Regierungsvorschlag für Direkte Demokratie: unambitioniert und nicht bürger_innenfreundlich

Das Regierungsprogramm von ÖVP und FPÖ sieht 2022, also erst gegen Ende der Legislaturperiode eine Debatte über Direkte Demokratie vor. Daraus zeigt sich, dass es der Regierung mit ihrem Direkt-Demokratie-Vorschlag nicht um eine Änderung der gelebten und praktizierten politischen Kultur geht, sondern darum, auch im nächsten Wahlkampf wieder mit Direkter Demokratie auf Stimmenfang zu gehen.

Die Unterschriftenhürde von 900.000 (ca. 14%) addiert die bisherigen Positionen von ÖVP (10%) und FPÖ (4%), statt einen Kompromiss irgendwo dazwischen zu finden. Gemessen an bisherigen Volksbegehren wurde diese Hürde nur in wenigen vereinzelten Fällen überschritten. Damit holt das ÖVP-FPÖ-Modell aber keine zusätzlichen politischen Player ins politische Spiel. Dieses Modell kann angesichts dieser enorm hohen Hürde vielmehr nur durch Großorganisationen, Medien, Parteien und Reiche erfolgreich genutzt werden, die ohnehin auch schon jetzt einen guten Zugang zu politischen Entscheidungen haben. Es handelt sich also um ein unambitioniertes Direkt-Demokratie-Modell, das außerdem die Möglichkeit einer Veto-Volksabstimmung nicht vorsieht.

Nach einer Umfrage vom Dezember 2017 wünschen mehr als 80% der eigenen Wähler_innen von ÖVP und FPÖ Volksabstimmungen, die durch die Bevölkerung „von unten“ auslösbar sind.
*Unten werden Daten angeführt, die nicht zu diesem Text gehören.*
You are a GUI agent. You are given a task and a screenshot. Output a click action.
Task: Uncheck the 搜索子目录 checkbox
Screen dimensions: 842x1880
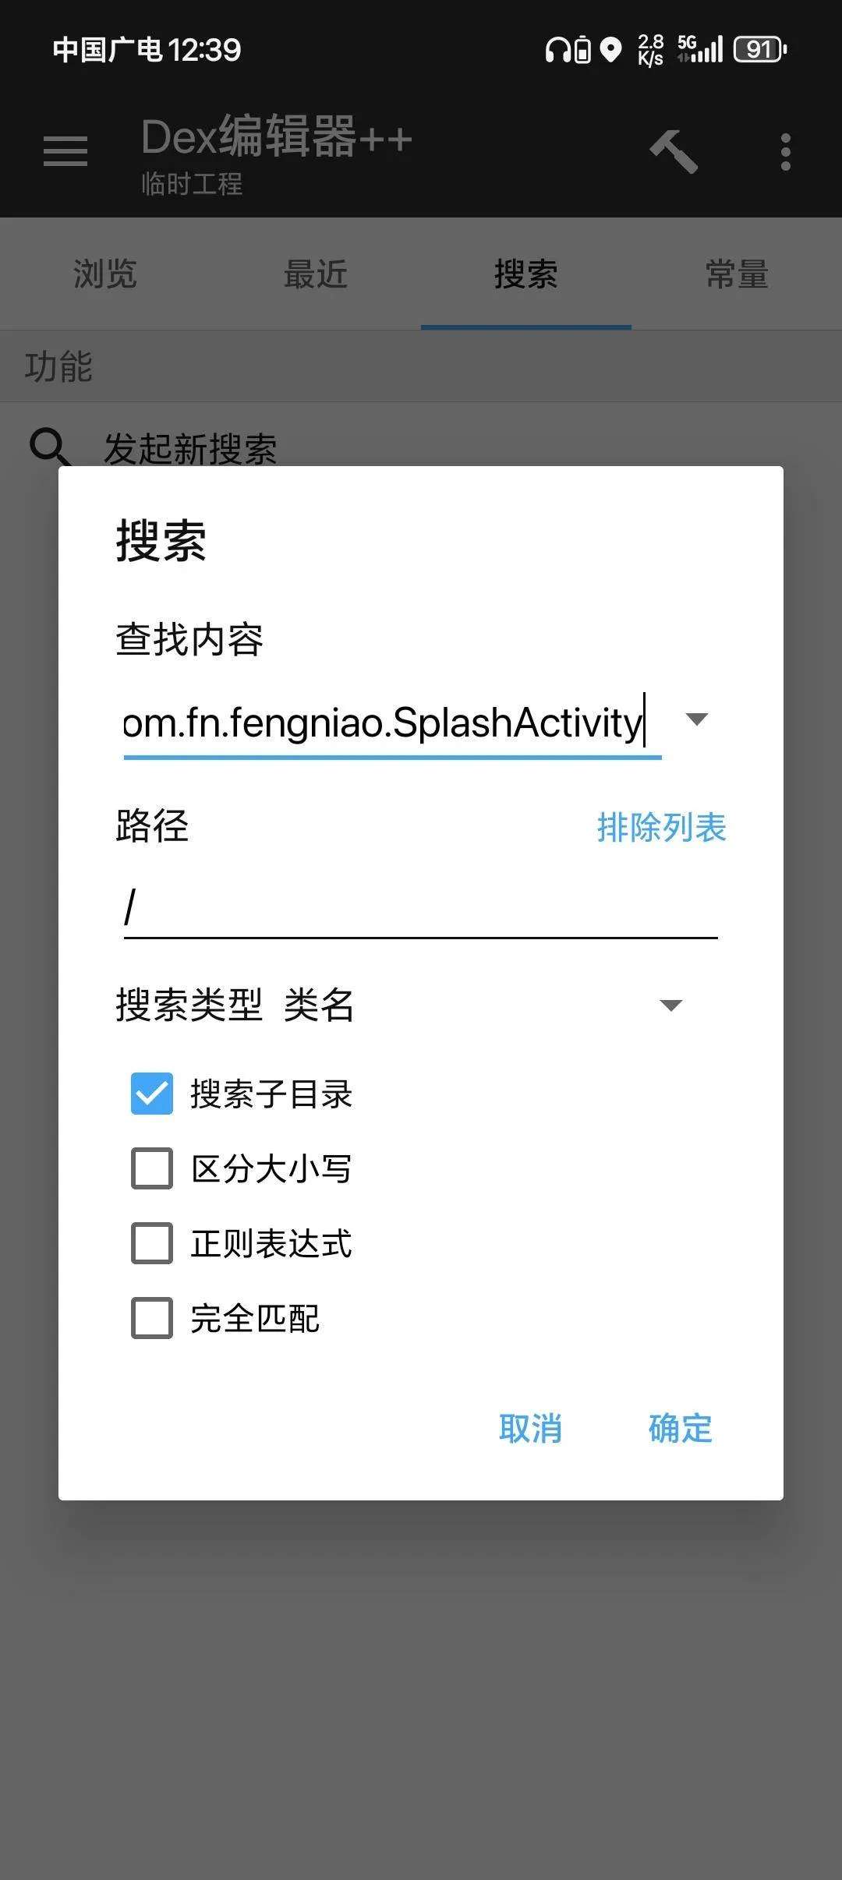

Diesen deutlichen Auftrag ihrer eigenen Wählerschaft haben die Regierungsparteien ignoriert.

Es kommt auf das WIE des direkt-demokratischen Prozessdesigns an

Direkte Demokratie aktiviert die Bürger_innen und ihr politisches Interesse, weil sie nicht nur Bittsteller gegenüber den Machthabenden sind, sondern sich auch durchsetzen können, gerade auch gegen eine Regierungsmehrheit. Politiker_innen antizipieren Interessen der Bevölkerung, um eine Volksabstimmung zu vermeiden. Letztlich sind Bürger_innen, die selber politische Entscheidungen treffen können, mit den getroffenen Entscheidungen und auch mit dem politischen System zufriedener.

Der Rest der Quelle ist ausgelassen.